Print exactly, and only, the lines from the one containing "You are a computer-use" through the last line of the records below, both included; leave out the pictures.

[Collected data entries]
"""

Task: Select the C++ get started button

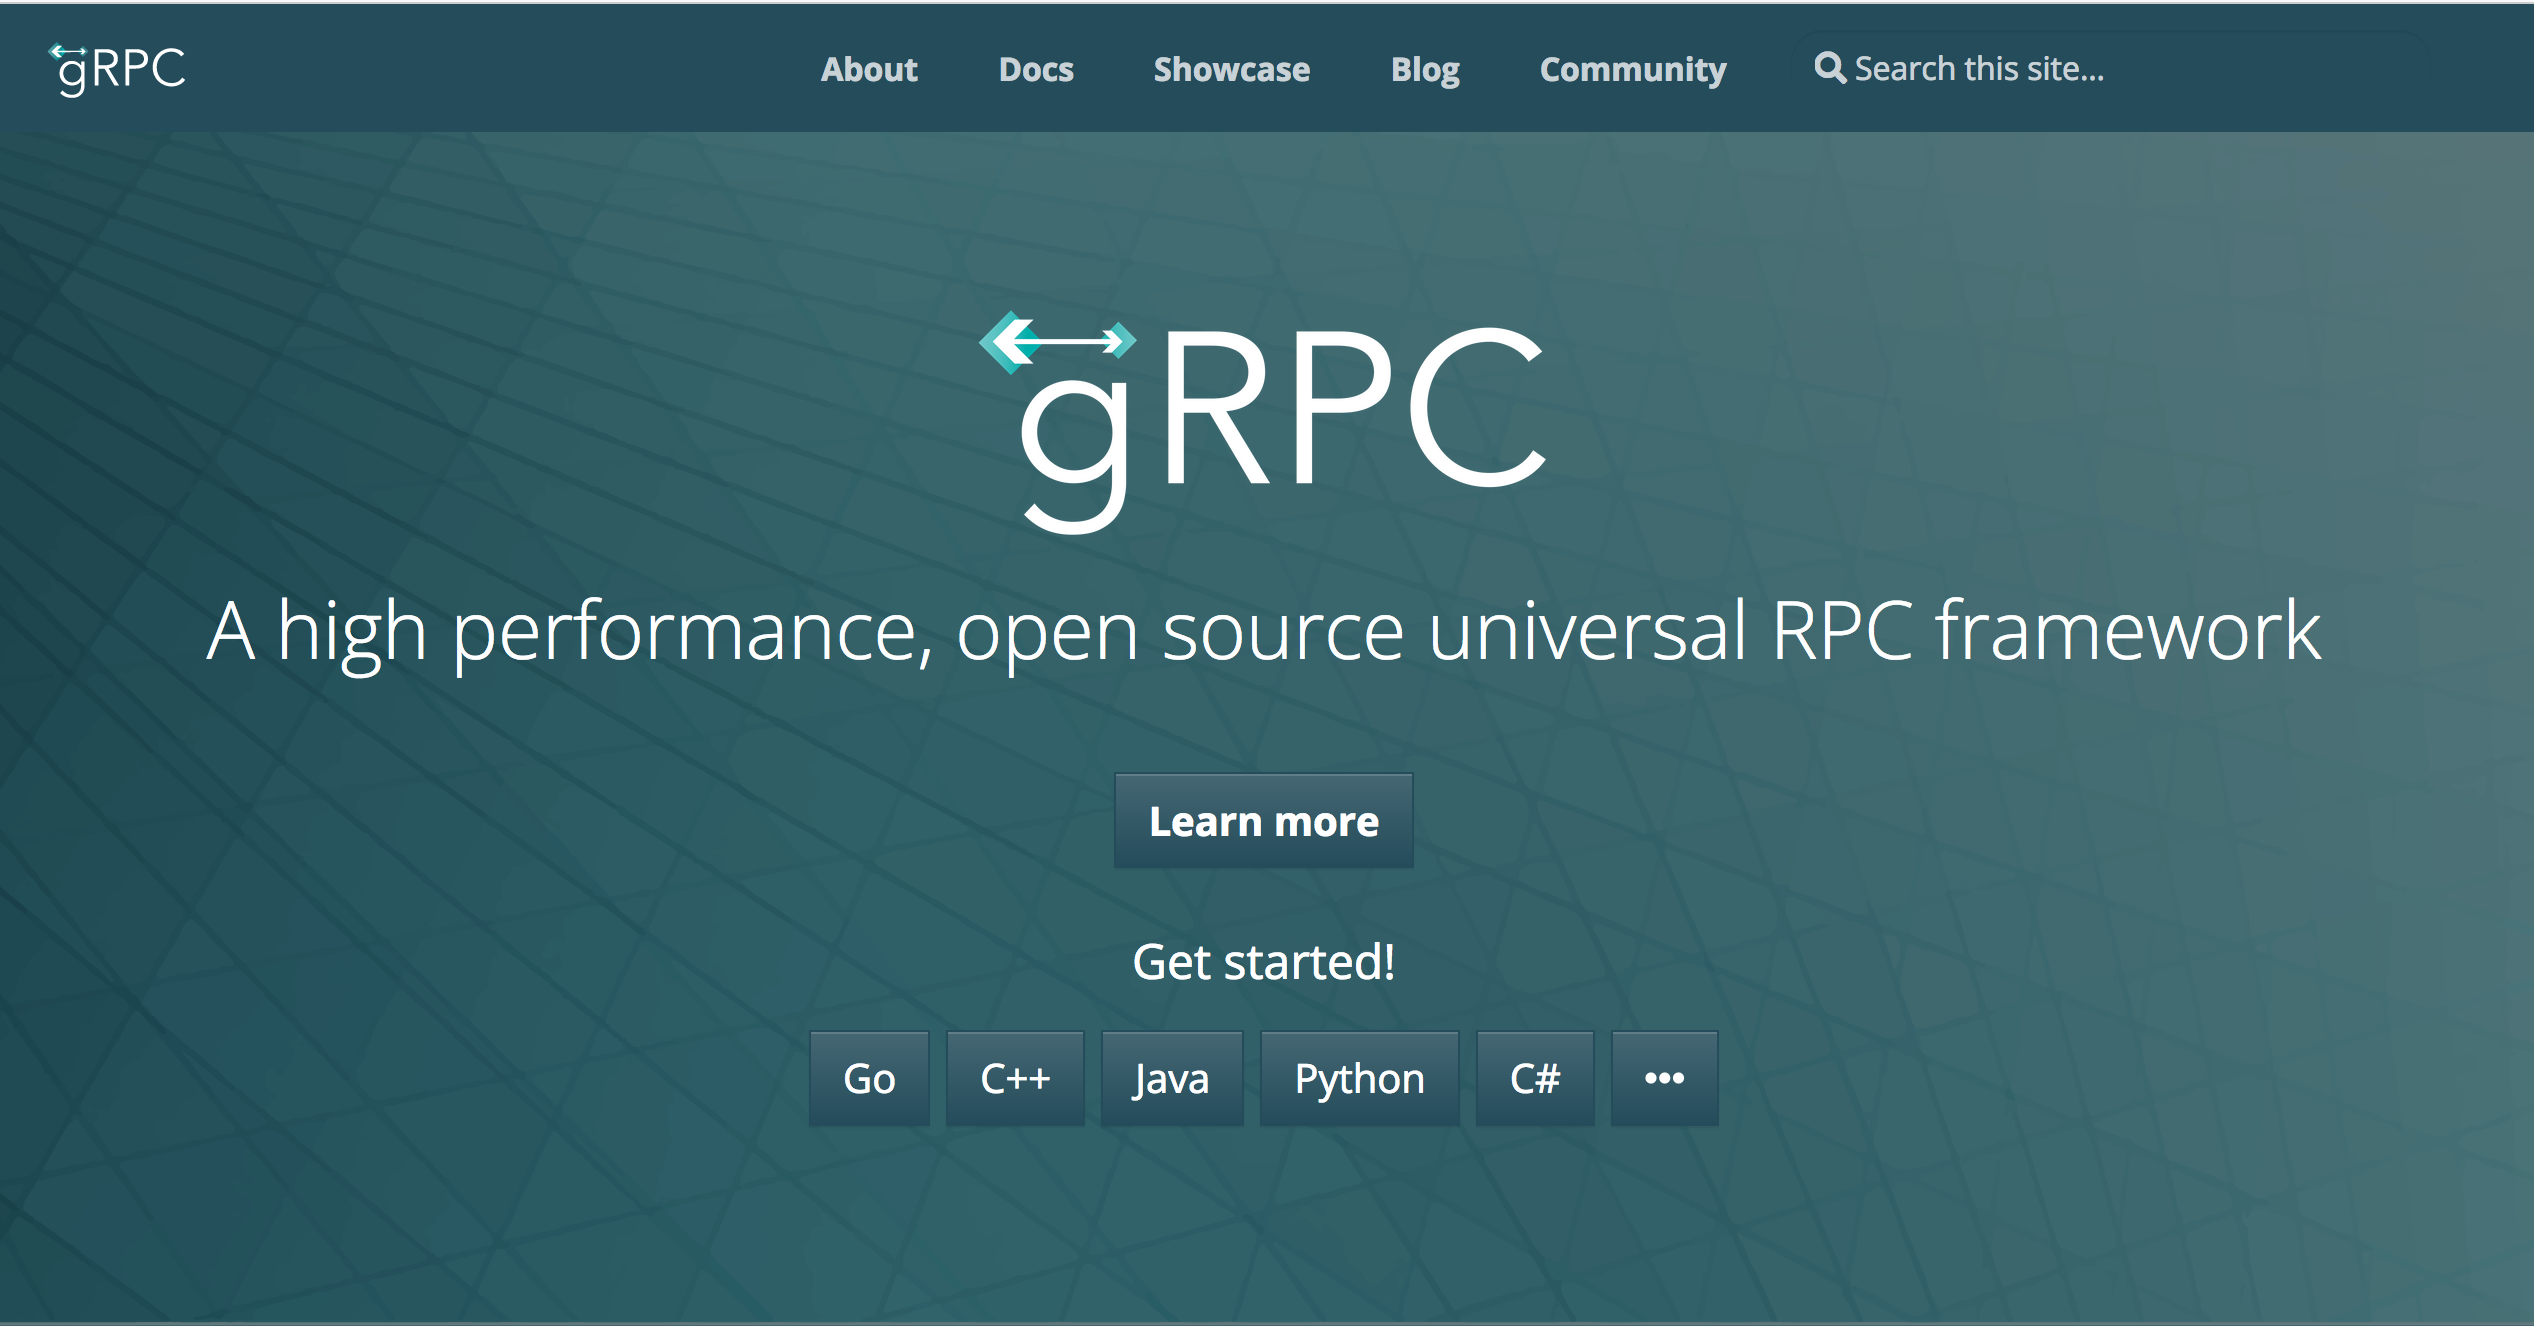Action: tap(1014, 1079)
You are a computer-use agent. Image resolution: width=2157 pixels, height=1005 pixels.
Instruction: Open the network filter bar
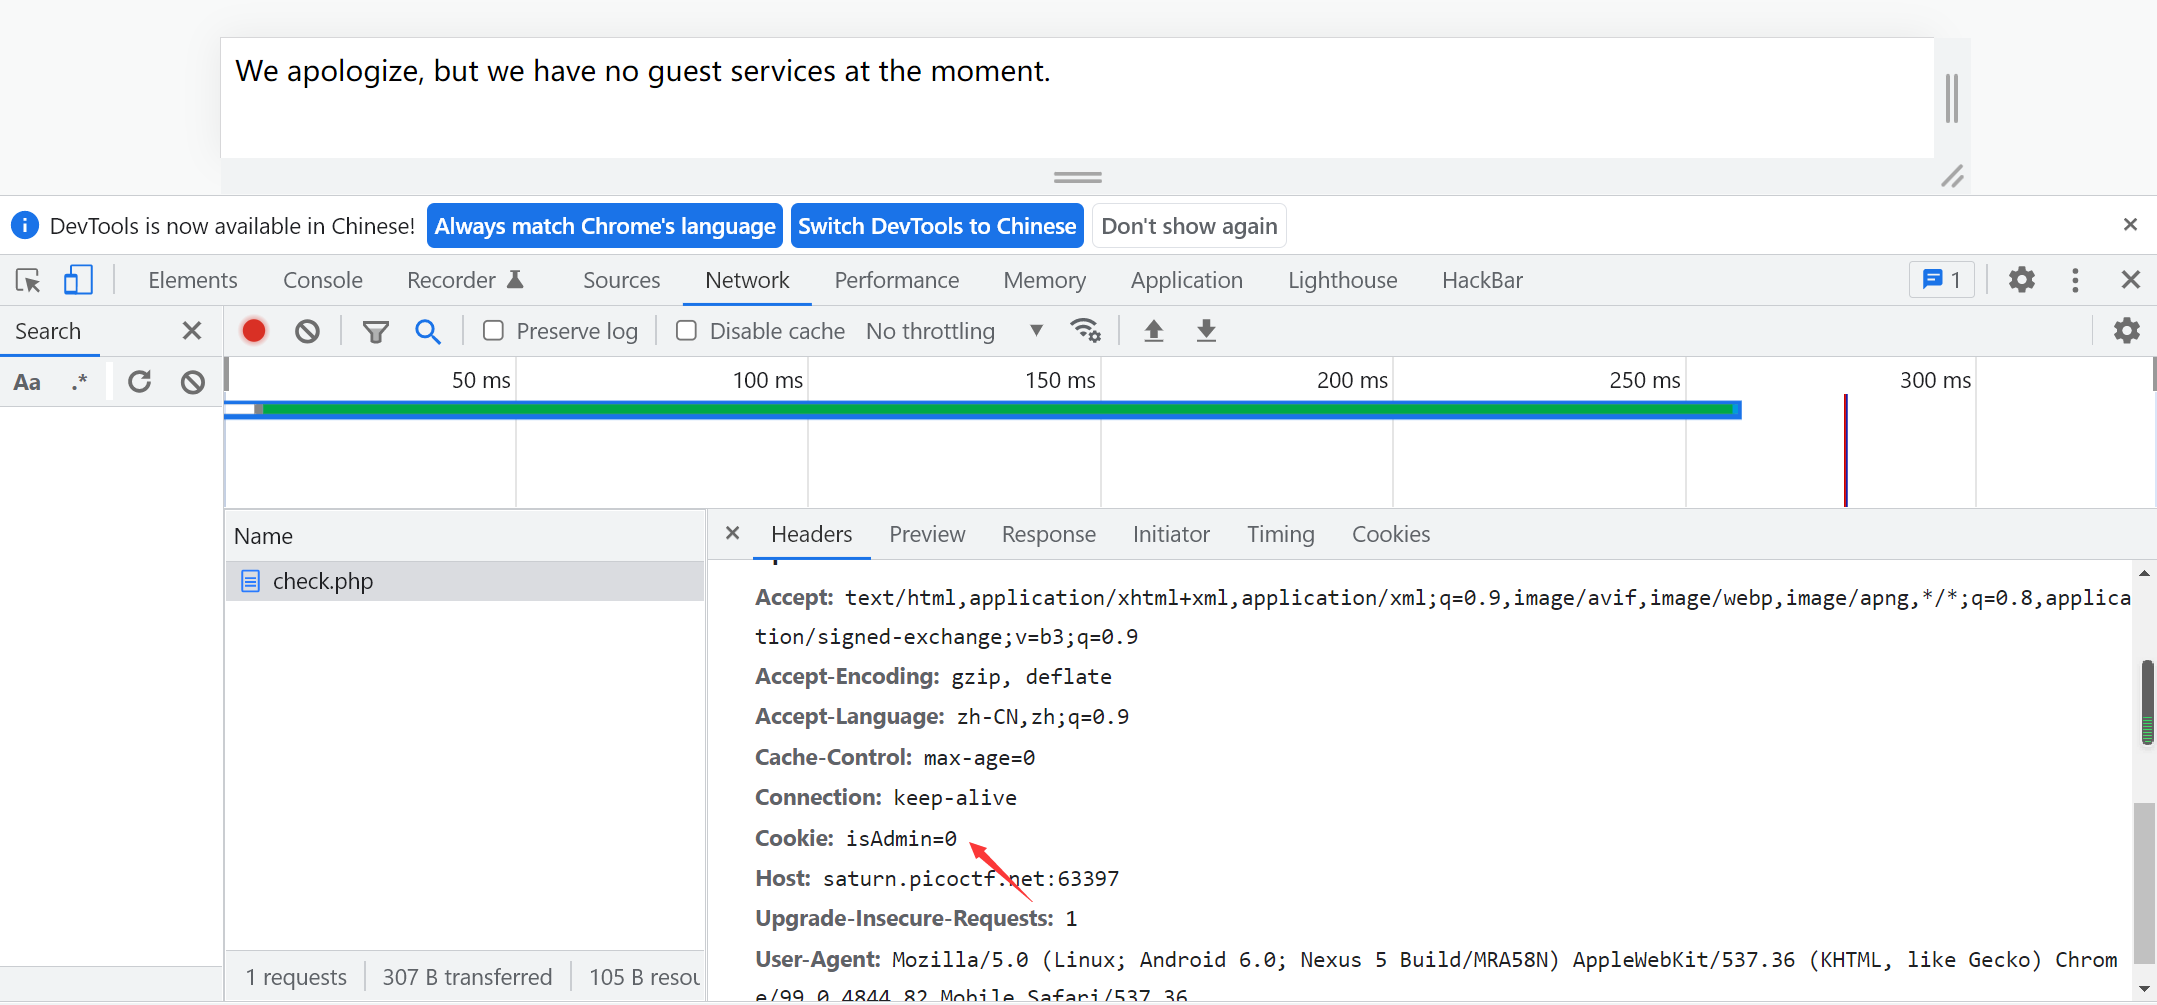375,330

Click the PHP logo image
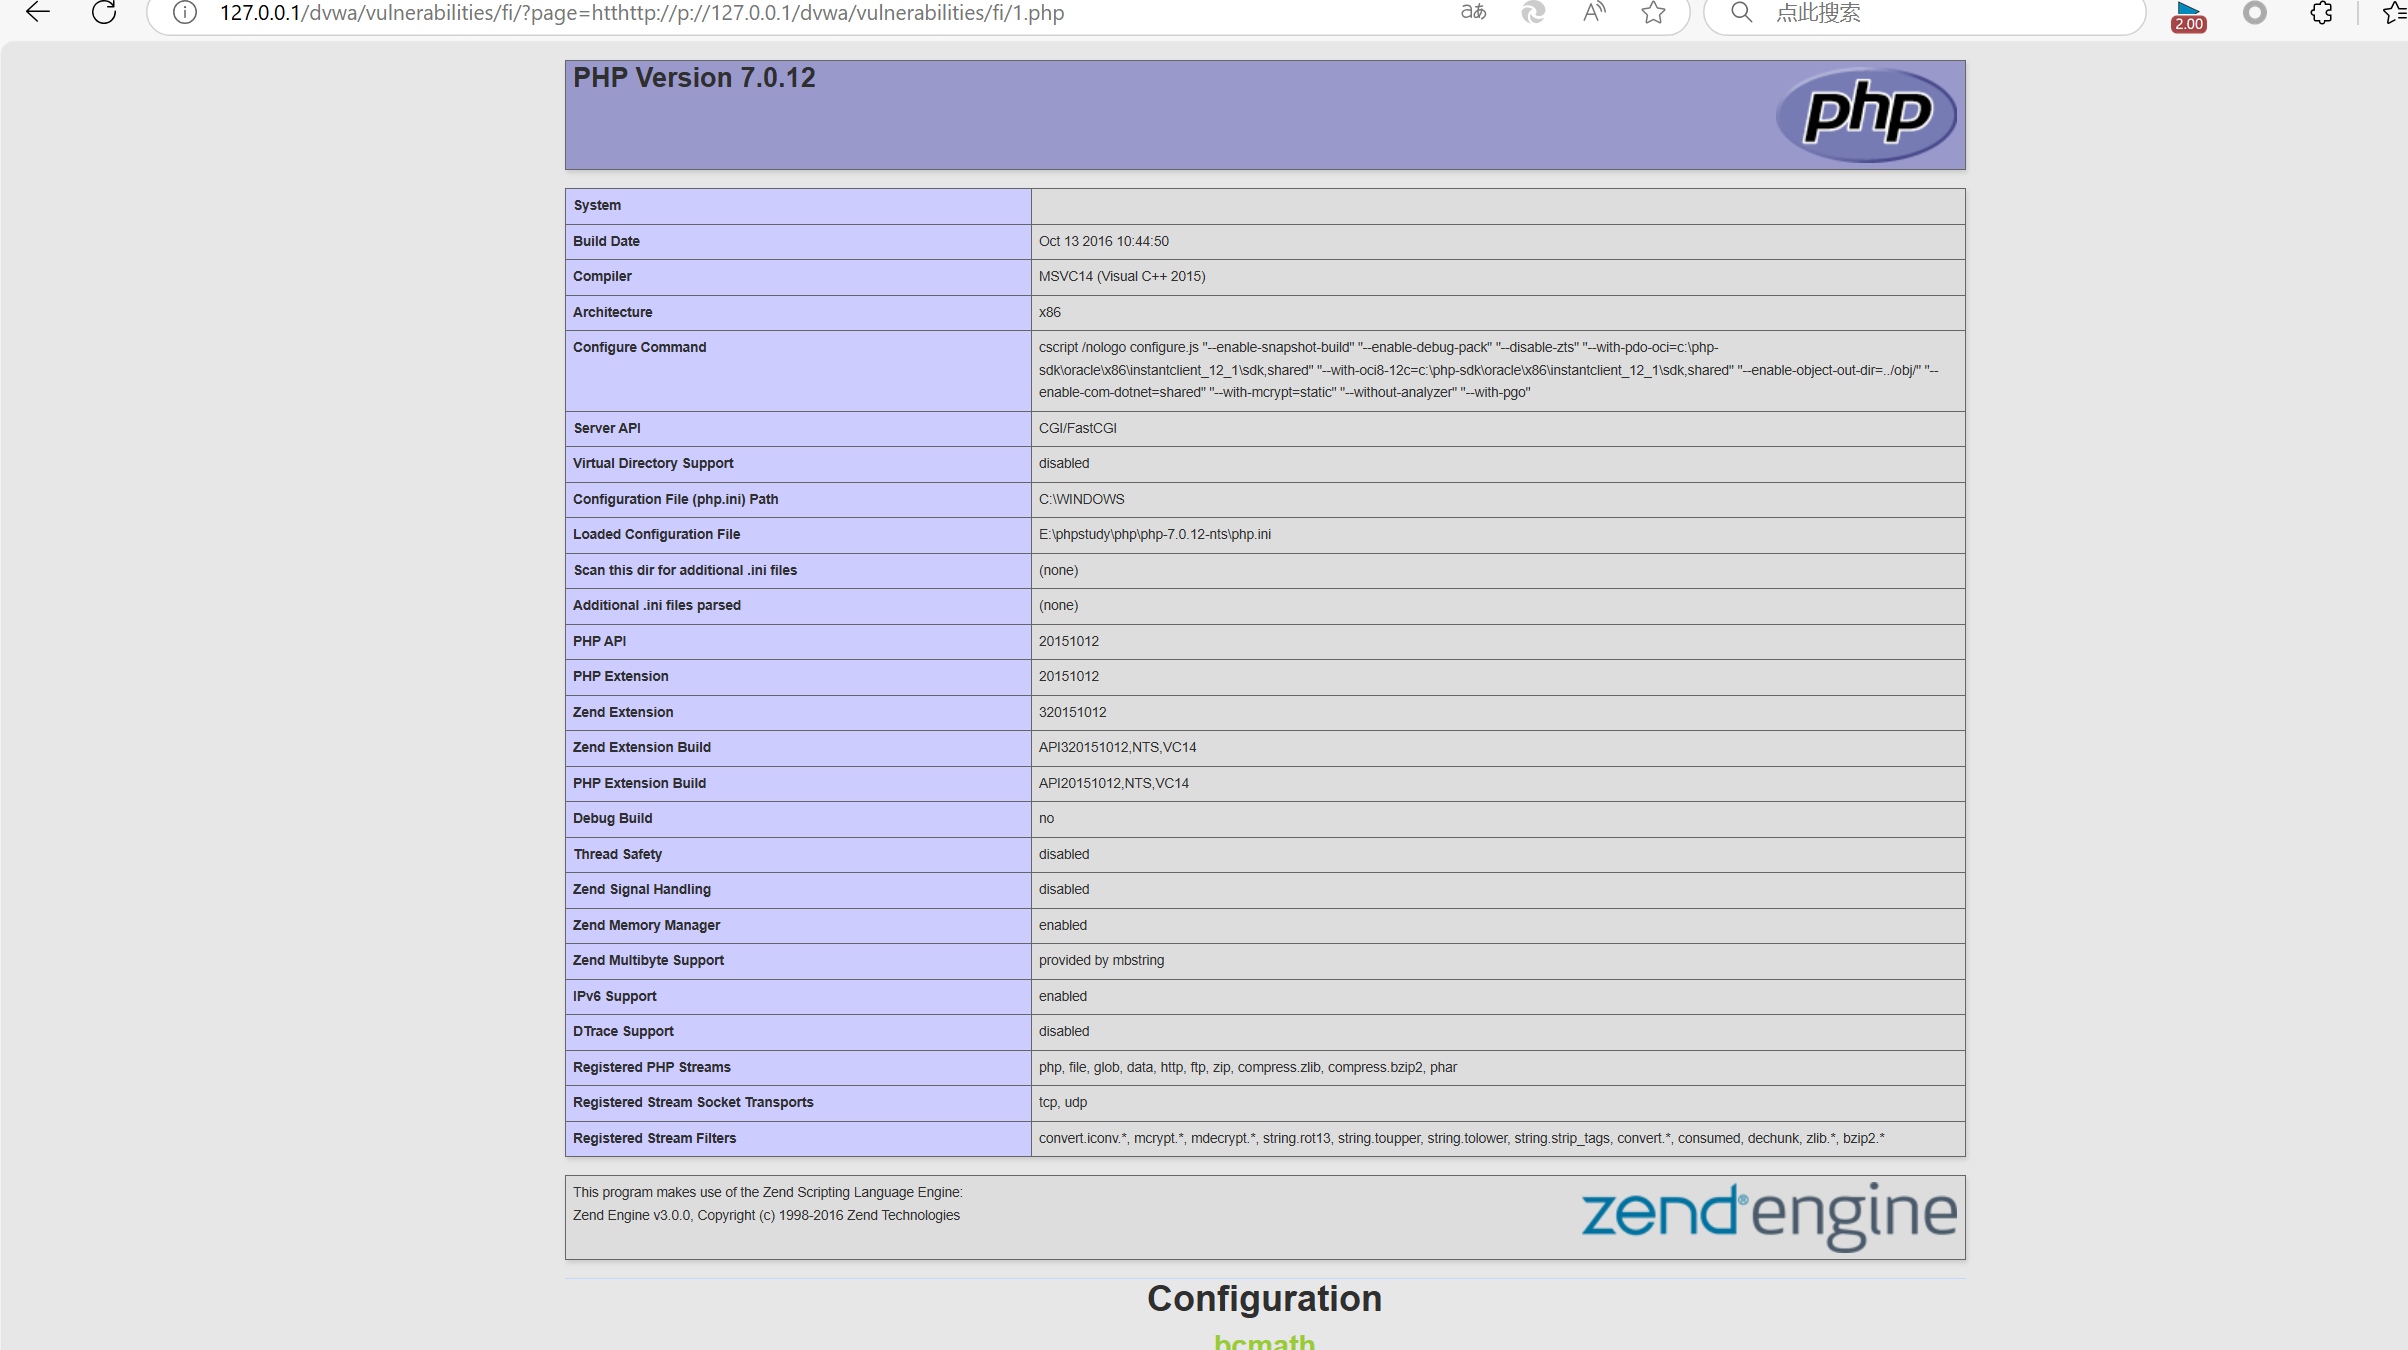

"""

- [WRITTEN SOLUTION]
You are a computer-use agent. Image resolution: width=2157 pixels, height=1005 pixels.
Instruction: Open the network filter bar
375,330

Click the PHP logo image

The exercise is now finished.